I'd heard of this novel, but never thought I'd be holding a first edition in my hands. It was probably the only thing that could have distracted me from the new manuscript, and I must admit that I began reading it that very minute, sitting in my easy chair with the shreds of the FedEx package still in my lap.
It's a love-triangle story, something about a piano and a tree surgeon and a teenage girl keeping some sort of long-winded diary. At times, LaSalle's efforts almost seem like a parody of a literary novel, but his raw earnestness is clear and I'm almost glad my friend is not alive to ask my opinion of his attempt at literature.
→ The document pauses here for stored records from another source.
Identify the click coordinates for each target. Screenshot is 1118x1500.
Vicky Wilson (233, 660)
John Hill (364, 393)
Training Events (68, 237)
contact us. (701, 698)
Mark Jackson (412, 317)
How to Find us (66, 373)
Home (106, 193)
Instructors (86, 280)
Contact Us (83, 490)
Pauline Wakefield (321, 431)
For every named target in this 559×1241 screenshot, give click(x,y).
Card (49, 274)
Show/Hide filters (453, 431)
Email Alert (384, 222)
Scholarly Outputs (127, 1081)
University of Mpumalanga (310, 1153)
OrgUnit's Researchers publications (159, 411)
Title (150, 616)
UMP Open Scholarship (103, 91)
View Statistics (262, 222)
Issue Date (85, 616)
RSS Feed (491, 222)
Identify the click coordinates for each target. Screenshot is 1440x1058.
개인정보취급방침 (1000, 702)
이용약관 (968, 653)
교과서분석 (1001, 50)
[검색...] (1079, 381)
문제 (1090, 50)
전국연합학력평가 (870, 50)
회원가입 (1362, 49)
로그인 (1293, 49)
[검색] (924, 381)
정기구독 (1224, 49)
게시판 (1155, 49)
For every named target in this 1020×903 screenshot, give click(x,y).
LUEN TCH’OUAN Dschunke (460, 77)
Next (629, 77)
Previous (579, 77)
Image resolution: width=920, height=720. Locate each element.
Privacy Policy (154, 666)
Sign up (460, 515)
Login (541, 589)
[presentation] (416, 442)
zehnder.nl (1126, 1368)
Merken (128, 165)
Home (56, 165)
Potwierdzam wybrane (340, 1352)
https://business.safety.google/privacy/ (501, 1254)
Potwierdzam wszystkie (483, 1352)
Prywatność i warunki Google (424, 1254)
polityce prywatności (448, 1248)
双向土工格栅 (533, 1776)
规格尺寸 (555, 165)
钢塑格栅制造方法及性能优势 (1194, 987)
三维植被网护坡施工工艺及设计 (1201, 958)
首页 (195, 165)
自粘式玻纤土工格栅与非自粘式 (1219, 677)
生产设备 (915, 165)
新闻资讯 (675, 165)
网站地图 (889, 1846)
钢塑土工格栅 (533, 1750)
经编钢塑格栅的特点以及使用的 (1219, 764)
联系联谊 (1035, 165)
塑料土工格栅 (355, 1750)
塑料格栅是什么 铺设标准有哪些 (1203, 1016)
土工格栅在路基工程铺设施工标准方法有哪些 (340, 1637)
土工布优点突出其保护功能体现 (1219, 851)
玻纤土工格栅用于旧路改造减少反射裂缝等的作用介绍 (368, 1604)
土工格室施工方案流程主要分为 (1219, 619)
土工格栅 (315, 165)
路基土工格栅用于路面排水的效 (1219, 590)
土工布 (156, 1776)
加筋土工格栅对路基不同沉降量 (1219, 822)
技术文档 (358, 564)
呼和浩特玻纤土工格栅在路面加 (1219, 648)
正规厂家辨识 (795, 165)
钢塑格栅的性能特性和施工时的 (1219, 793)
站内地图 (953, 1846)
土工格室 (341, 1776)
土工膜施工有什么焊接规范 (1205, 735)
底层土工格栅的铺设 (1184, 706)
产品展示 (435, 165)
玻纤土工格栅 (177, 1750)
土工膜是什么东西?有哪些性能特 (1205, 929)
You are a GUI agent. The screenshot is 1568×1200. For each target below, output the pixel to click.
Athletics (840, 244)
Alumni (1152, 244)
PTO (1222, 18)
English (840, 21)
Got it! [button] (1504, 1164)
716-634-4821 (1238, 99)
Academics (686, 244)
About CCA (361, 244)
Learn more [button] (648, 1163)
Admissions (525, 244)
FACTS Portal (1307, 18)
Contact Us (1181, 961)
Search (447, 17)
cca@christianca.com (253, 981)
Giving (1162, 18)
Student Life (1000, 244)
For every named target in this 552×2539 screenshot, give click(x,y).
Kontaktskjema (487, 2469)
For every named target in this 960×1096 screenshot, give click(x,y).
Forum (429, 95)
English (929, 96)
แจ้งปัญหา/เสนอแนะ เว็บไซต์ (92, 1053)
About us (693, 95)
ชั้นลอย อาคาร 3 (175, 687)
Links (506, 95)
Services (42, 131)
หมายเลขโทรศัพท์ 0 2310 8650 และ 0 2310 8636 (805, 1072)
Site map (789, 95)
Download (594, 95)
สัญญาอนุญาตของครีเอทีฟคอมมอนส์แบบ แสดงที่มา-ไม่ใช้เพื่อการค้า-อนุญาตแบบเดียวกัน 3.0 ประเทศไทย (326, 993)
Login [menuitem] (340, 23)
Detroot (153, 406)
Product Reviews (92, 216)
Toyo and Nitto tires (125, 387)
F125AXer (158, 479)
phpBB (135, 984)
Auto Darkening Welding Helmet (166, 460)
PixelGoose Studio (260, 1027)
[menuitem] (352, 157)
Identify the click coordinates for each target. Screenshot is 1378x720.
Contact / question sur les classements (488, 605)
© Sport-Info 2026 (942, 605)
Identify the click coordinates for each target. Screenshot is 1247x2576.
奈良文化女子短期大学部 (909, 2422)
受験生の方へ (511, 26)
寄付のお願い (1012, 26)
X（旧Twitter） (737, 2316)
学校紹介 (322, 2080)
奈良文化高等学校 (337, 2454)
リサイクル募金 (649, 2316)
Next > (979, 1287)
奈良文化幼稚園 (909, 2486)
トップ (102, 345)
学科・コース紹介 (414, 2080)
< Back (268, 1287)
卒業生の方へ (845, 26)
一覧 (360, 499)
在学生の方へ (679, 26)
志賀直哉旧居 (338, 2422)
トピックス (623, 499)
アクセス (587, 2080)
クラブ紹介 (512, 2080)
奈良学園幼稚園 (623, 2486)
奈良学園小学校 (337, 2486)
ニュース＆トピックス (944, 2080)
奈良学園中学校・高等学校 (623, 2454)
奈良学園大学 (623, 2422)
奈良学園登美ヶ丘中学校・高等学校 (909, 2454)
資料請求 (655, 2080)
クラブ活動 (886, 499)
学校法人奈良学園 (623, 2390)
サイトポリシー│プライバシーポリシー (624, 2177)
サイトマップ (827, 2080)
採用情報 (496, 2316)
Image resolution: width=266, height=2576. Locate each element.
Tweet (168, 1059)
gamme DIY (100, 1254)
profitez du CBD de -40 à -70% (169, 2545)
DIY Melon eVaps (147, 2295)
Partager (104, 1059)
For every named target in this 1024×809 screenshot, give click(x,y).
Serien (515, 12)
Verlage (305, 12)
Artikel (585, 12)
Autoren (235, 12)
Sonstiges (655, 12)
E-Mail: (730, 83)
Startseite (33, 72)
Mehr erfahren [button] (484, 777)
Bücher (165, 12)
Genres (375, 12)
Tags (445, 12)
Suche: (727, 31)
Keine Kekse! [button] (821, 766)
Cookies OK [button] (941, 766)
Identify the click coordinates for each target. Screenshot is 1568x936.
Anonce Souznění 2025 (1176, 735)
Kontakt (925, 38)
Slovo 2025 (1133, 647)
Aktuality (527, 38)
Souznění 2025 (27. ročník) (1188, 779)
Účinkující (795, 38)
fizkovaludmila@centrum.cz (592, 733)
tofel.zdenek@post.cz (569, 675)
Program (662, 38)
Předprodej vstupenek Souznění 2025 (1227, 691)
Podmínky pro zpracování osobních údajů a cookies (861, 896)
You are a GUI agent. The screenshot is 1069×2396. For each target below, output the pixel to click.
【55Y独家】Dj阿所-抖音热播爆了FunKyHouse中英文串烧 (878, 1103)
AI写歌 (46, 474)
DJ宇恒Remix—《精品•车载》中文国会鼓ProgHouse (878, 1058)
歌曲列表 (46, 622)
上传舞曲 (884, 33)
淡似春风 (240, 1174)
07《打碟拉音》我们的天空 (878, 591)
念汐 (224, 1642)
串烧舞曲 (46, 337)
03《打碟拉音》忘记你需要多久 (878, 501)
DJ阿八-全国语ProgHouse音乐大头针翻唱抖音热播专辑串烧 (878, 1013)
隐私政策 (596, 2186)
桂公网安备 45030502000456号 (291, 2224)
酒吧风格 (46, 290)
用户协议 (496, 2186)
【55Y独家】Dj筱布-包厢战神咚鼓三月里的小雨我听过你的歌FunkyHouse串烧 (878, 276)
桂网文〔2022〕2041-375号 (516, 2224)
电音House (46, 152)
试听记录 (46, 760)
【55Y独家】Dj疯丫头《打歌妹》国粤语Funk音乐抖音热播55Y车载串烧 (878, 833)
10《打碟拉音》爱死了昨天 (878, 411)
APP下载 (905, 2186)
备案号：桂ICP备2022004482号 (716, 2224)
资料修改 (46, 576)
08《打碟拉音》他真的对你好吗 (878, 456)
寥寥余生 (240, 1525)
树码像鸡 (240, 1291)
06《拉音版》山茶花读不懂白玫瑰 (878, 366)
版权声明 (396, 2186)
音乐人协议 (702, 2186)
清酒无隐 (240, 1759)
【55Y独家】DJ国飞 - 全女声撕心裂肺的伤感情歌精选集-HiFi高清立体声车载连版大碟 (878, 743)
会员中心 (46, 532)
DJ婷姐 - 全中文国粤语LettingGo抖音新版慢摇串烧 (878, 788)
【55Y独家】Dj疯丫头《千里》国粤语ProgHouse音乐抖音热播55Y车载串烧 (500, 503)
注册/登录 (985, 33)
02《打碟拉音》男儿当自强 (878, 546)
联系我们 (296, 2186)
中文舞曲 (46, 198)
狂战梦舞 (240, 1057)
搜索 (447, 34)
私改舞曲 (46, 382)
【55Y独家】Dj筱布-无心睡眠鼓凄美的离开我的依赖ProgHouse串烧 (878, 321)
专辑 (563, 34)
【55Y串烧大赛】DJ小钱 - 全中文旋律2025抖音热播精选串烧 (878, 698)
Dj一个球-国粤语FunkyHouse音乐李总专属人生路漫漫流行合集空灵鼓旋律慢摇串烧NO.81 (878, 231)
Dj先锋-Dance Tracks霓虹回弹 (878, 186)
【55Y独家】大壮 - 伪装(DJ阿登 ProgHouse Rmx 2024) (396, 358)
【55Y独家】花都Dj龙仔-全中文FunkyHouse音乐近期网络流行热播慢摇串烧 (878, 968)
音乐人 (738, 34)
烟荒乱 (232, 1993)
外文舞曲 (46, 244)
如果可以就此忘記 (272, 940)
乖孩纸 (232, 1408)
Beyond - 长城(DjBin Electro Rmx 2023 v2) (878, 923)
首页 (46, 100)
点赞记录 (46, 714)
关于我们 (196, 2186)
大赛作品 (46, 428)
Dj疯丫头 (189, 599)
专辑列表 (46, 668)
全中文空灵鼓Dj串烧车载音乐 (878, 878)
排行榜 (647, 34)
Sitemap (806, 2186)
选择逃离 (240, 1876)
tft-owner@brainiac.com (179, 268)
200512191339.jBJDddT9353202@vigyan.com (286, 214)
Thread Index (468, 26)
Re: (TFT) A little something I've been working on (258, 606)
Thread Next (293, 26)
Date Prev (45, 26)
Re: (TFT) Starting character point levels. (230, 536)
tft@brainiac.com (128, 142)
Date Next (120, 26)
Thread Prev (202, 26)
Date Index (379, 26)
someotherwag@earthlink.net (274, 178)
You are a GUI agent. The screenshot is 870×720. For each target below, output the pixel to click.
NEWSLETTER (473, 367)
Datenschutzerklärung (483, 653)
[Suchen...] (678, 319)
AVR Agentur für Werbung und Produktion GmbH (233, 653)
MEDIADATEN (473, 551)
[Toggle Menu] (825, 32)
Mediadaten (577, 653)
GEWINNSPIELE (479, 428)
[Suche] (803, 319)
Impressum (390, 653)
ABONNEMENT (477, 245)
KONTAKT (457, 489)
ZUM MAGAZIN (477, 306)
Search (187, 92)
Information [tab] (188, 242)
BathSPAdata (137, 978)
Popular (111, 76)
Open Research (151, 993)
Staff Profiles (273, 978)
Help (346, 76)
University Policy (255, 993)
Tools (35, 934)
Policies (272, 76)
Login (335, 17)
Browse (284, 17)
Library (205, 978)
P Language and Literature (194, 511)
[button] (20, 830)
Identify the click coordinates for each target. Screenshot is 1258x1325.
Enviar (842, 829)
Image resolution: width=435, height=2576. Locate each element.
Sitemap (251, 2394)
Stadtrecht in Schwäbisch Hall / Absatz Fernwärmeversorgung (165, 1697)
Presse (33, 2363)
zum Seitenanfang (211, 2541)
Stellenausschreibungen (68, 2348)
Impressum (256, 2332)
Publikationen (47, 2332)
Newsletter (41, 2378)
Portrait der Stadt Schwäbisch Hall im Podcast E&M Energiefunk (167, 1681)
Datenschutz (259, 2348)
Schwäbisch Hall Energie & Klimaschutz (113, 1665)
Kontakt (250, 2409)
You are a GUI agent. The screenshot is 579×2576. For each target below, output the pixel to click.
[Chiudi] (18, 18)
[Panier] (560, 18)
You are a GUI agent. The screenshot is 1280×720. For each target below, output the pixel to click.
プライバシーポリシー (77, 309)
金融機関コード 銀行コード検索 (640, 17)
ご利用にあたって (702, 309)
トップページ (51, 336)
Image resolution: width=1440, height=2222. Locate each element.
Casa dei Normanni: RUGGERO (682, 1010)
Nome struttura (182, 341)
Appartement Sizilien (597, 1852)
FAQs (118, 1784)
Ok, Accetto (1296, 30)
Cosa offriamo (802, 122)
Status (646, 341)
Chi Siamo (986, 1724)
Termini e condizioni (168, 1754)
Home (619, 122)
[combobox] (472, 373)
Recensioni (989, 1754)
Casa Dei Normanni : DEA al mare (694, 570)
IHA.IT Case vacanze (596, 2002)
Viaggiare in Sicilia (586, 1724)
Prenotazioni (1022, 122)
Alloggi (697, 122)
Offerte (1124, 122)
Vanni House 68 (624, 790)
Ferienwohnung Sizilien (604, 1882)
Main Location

It's sad really because the rich themes in almost any of his pulp novels make better literature than his one conscious attempt to accomplish the same thing. His 1960 novel I Was a Teenage Android offers one of the most stunning comments on human nature and free will ever written in English.
LaSalle often made fun of my academic background, but I think secretly he wanted to win my respect which might be why he willed The Reluctant Enthusiast to me in addition to his final manuscript. How I wished I'd let him know. You always had my respect, Mr. LaSalle. Always.